TASK DETAILS —
Find the line containing "Task: Click the 设置 button in indicator bar" in the data below and repeat it, along with all later lines, exactly through the last one.
--- DATA RECORDS ---
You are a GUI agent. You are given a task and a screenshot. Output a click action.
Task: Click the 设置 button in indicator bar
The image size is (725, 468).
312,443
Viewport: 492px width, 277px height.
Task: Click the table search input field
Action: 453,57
---
ANSWER AREA —
Task: Click the 设置 button in indicator bar
The image size is (725, 468).
312,443
Viewport: 492px width, 277px height.
Task: Click the table search input field
Action: 453,57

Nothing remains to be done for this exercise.